Rewind — Die Spiegelgeschichte. Inspiriert von der Kurzgeschichte von Ilse Aichinger, einer deutschen Schriftstellerin der Nachkriegszeit, sowie einer amerikanischen Dokumentation über illegale Abtreibungen in den 40er- und 50er-Jahren, entstand das Stück des ebenfalls aus der Q2 stammenden Kurses unter der Leitung von Christiane Beyer.

Eine sich öffnende und schließende, von Menschen verkörperte Blume, klassisch anmutende Musik, im Hintergrund das auf einer Leinwand eingeblendete Video zweier sich begattender Tauben — stereotypes Frühlingserwachen, Harmonie, die bald überschattet wird von den beiden — im Vordergrund der Bühne — in überdimensionalen Särgen stehenden Frauen, bereits Verstorbene, die nun erneut zum Leben erwachen. Die Aufführung — ein Stückwerk, zusammengesetzt aus einzelnen Szenen — thematisiert die schleichende Entwicklung der Gleichberechtigung von Mann und Frau, Rechte, die seit Mai 1949 im Grundgesetz der BRD stehen, deren Umsetzung jedoch zunächst an den bestehenden gesellschaftlichen Konventionen und Normen scheitert. Frauen, unehelich und schwanger, werden nach wie vor ausgeschlossen und verstoßen. Das letzte Mittel: die illegale Abtreibung des Embryos. Eine Sünde, eine Straftat nach dem Gesetze, für viele Frauen jedoch — neben der Option des Suizids — die einzige Wahl. So unterliegt auch die Frau in Aichingers Kurzgeschichte jener Entscheidung und stirbt an den qualvollen Schmerzen.

All dies wird in teils abstrakten, stets symbolischen Szenen anhand des theatralischen Zeichensystems und mithilfe von Mimik und Gestik verkörpert. So kommen chorisches Sprechen, Tanzeinlagen, Ton- und Bildmaterial zum Einsatz.
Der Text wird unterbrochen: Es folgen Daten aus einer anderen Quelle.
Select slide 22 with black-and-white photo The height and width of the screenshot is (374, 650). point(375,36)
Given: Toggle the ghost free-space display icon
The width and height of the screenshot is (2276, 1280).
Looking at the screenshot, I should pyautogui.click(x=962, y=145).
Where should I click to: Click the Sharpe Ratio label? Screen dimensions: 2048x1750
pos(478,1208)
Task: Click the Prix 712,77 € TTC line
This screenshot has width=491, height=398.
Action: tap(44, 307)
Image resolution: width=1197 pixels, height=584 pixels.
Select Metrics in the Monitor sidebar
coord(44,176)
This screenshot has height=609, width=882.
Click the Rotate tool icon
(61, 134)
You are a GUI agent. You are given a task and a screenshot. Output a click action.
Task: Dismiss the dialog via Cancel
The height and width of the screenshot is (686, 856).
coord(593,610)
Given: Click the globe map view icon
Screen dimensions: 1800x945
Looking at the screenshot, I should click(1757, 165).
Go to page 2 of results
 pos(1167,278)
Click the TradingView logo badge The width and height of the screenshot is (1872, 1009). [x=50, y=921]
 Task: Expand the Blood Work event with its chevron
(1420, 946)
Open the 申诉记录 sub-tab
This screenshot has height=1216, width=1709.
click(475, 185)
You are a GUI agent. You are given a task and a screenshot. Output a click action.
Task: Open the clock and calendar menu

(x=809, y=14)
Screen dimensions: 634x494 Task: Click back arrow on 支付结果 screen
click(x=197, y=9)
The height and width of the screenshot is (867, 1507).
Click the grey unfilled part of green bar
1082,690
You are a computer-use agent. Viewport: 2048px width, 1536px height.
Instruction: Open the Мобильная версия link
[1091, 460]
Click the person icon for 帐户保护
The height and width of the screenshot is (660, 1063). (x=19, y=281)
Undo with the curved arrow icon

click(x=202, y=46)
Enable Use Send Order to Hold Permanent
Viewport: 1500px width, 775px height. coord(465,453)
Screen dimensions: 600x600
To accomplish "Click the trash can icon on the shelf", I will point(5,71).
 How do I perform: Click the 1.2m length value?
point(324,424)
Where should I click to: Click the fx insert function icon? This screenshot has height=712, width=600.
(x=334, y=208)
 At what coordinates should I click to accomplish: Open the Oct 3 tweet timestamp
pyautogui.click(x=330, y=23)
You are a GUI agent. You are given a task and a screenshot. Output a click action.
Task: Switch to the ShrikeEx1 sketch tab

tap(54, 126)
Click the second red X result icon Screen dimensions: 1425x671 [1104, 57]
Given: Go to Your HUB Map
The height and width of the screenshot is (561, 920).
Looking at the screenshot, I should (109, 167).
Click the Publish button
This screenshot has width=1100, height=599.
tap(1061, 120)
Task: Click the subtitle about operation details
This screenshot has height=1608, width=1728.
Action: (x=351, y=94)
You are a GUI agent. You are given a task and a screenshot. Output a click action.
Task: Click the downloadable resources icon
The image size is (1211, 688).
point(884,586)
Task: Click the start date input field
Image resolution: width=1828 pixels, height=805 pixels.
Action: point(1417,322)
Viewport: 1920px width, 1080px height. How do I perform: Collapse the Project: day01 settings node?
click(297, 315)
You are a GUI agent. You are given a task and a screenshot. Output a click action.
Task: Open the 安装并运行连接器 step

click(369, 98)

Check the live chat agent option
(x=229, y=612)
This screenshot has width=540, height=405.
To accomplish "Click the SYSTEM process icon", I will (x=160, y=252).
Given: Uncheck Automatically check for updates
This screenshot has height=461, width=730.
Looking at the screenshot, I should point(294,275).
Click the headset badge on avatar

Die Schlüsselszene — beide Frauen klagen den sie verlassenden Mann an, dieser stiert mit irrem Blick zurück, erhängt schließlich die Babypuppe, im Hintergrund ein verwackeltes Ultraschallbild mit dem wiederkehrenden Schwarz-Weiß-Porträt eines Frauenbildnisses, auch dieses unscharf — wirkt verstörend, zugleich berührt sie auf schockierende Art und Weise, revidiert die teils vorhandene Langatmigkeit vorheriger Szenen.

Rewind — Die Spiegelgeschichte. Eine Inszenierung, die zum Nachdenken anregt über die Frage, ob die Gleichberechtigung von Mann und Frau in unserer heutigen Zeit tatsächlich erreicht ist.

Drei Theaterstücke an einem Abend. Ist dies zumutbar? Durchaus.

Ist Schultheater nicht doch bloß Schultheater, letztlich amateurhaft, abhängig von auswendig gelernten Dialogen? Nicht, wenn Rollen gut verkörpert werden. So bargen alle drei Stücke eine Tragik in sich, die aufzeigte, was Schultheater bieten kann, jenseits der Welt krampfhafter Bühnenillusion.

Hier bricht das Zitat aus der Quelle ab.